Employer Branding ist der Aufbau und die Pflege einer Arbeitgebermarke: das, was (potenzielle) Mitarbeitende über einen Betrieb als Arbeitsplatz denken, hören und erleben. Im Gastgewerbe mit seinem strukturellen Personalmangel entscheidet die Arbeitgebermarke, ob eine Stellenanzeige überhaupt Bewerbungen erzeugt — und ob gute Leute bleiben. Sie ist das Fundament, auf dem jeder Recruiting-Funnel steht.
| Baustein | Was dazugehört |
|---|---|
| Arbeitgeberversprechen (EVP) | Was bietet der Betrieb wirklich — planbare Dienstpläne, faire Zuschläge, Team-Kultur, Entwicklungsmöglichkeiten? Ehrlich formulieren: Ein gebrochenes Versprechen kostet mehr als gar keins. |
| Karriereseite | Eigene Unterseite mit echten Fotos, konkreten Konditionen und Kurzbewerbung — nicht nur „Wir stellen ein" im Footer. |
| Social Media | Team-Einblicke statt Hochglanz: Küchenalltag, Ausflüge, neue Kollegen — die glaubwürdigste Werbung machen die eigenen Leute. |
| Arbeitgeber-Bewertungen | kununu & Co. werden vor der Bewerbung gelesen wie Hotelbewertungen vor der Buchung — antworten, ernst nehmen, Muster abstellen (siehe Bewertungsmanagement). |
| Gelebter Alltag | Onboarding, Führung, Fehlerkultur, Wertschätzung — die Marke entsteht in der Schicht, nicht in der Broschüre. |
Personalmarketing sind die Maßnahmen (Anzeigen, Kampagnen), Employer Branding ist die Substanz dahinter — das tatsächliche Arbeitserlebnis und sein Ruf. Marketing ohne Substanz fliegt spätestens beim Probearbeiten auf.

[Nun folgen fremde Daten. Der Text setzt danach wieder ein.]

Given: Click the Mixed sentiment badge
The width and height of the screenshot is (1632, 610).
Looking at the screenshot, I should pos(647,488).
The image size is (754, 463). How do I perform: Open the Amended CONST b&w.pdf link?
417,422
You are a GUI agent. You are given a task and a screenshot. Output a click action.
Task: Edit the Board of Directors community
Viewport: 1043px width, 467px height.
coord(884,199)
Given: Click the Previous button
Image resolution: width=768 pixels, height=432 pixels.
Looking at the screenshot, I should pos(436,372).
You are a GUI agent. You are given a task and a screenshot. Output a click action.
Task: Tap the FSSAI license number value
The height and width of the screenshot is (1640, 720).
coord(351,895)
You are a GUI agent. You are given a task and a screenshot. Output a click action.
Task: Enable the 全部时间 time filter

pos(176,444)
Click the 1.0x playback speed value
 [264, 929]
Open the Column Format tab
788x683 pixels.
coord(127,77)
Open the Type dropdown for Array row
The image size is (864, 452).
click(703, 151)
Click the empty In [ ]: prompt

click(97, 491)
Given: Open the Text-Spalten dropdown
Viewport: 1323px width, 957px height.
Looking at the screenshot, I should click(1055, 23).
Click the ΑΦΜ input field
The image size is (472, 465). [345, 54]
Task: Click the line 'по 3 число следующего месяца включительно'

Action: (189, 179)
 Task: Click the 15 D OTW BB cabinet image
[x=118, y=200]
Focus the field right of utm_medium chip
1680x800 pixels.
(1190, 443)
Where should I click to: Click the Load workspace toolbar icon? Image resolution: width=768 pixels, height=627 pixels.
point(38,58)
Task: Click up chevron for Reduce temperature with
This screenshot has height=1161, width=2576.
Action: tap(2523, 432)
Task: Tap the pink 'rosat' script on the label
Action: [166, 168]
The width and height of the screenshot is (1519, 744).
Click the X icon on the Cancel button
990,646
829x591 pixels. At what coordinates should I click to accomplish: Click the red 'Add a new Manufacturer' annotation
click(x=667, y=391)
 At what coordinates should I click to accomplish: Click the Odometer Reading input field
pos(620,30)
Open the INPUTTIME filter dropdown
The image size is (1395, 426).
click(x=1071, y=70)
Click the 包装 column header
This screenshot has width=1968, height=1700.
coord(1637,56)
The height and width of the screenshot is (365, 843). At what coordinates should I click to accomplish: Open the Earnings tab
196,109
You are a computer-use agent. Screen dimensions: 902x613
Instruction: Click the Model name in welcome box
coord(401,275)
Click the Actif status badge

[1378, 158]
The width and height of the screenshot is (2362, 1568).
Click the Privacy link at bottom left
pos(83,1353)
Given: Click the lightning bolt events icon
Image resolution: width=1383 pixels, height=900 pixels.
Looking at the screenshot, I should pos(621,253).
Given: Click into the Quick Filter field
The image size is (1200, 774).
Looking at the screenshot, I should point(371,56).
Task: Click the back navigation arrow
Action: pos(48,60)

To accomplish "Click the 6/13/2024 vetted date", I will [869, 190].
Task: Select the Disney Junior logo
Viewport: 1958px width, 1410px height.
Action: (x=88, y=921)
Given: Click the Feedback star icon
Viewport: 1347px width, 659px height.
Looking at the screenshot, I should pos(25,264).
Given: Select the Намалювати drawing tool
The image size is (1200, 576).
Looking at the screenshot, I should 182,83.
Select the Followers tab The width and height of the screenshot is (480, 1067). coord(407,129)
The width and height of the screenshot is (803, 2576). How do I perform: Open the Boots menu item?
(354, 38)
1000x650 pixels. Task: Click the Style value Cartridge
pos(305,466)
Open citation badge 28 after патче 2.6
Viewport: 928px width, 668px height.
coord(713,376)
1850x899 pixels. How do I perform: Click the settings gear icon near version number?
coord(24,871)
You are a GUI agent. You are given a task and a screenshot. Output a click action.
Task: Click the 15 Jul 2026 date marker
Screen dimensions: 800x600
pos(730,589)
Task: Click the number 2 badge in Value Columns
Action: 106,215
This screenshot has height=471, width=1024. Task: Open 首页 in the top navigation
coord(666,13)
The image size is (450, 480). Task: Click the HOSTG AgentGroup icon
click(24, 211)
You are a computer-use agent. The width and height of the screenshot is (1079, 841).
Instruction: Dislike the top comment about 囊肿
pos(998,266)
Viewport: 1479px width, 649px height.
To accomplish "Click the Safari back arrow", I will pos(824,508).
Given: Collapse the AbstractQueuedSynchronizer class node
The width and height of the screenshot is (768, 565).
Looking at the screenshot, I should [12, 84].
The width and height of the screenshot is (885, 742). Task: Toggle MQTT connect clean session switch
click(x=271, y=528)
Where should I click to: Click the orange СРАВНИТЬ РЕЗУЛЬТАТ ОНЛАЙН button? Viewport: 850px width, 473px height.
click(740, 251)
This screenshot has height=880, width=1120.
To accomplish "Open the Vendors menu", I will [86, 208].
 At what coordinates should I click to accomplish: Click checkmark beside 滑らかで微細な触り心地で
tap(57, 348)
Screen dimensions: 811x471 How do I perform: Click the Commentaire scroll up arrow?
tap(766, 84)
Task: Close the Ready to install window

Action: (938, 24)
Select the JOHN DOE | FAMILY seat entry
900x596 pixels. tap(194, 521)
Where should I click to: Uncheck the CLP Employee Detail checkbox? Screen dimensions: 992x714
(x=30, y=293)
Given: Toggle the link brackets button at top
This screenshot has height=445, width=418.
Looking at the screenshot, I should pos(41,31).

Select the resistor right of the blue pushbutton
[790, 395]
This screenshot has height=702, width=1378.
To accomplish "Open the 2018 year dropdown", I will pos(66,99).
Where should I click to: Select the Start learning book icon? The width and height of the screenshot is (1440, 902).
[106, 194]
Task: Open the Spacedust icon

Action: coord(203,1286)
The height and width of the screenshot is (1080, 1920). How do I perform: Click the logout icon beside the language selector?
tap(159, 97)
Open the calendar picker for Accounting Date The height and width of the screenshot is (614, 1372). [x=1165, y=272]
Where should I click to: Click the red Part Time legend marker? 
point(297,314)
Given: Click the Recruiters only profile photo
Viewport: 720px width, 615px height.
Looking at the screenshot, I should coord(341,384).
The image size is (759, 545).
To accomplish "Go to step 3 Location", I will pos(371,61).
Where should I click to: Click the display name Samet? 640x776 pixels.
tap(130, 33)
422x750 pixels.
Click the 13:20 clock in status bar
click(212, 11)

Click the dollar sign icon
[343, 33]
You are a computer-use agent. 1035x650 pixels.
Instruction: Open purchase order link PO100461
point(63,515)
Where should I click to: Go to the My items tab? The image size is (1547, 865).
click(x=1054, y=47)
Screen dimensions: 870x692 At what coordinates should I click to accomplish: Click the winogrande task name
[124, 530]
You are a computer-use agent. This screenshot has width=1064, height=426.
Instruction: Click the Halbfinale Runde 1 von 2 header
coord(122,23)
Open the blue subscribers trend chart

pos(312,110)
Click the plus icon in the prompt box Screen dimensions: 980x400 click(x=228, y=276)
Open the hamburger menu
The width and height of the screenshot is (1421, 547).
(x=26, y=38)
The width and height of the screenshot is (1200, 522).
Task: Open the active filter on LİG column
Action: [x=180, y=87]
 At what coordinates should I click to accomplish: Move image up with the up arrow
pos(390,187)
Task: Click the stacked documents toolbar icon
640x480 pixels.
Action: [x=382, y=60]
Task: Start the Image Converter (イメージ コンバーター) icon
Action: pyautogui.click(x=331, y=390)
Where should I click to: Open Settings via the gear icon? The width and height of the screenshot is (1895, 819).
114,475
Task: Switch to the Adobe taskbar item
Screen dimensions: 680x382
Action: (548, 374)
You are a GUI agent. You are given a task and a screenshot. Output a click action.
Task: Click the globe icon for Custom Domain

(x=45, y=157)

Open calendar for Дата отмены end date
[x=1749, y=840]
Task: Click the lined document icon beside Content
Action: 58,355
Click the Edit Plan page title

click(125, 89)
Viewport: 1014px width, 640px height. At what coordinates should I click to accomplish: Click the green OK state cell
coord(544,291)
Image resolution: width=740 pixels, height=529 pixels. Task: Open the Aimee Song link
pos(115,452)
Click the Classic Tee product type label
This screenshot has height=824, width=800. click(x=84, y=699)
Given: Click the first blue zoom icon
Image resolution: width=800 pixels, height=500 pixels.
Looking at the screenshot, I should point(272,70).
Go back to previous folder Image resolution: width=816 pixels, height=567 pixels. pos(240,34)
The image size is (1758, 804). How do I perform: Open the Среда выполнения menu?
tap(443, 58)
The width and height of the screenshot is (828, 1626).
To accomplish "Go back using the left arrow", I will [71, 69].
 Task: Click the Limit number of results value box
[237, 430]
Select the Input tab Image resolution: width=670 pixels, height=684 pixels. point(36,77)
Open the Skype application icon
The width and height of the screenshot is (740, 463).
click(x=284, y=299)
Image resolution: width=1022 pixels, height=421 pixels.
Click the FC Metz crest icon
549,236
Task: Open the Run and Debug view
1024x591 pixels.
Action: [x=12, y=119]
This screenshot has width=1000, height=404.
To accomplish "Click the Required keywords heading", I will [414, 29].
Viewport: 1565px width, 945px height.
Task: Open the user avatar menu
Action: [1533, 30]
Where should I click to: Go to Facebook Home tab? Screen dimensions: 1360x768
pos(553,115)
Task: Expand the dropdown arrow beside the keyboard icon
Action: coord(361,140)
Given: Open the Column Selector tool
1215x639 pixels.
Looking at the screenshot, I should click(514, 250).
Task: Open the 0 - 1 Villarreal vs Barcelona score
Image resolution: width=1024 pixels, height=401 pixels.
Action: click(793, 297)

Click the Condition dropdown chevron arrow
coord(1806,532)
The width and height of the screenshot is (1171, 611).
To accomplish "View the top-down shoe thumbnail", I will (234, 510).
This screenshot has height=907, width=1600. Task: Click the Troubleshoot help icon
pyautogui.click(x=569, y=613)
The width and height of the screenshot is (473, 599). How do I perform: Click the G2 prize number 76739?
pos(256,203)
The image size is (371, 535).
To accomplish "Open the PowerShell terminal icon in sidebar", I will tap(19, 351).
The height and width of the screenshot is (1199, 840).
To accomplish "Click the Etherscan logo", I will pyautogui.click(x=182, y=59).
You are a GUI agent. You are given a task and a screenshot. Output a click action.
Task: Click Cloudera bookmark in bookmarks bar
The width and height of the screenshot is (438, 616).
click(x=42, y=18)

Der Einstieg vor allem Zeit und Haltung: Karriereseite, gepflegte Bewertungsprofile und Team-Content kosten wenig Geld. Teuer ist das Gegenteil — Dauervakanzen und Fluktuation.
Sachlich antworten, berechtigte Kritik intern abstellen und aktiv um Bewertungen zufriedener Mitarbeitender bitten — ein realistisches Gesamtbild wirkt stärker als eine polierte 5,0.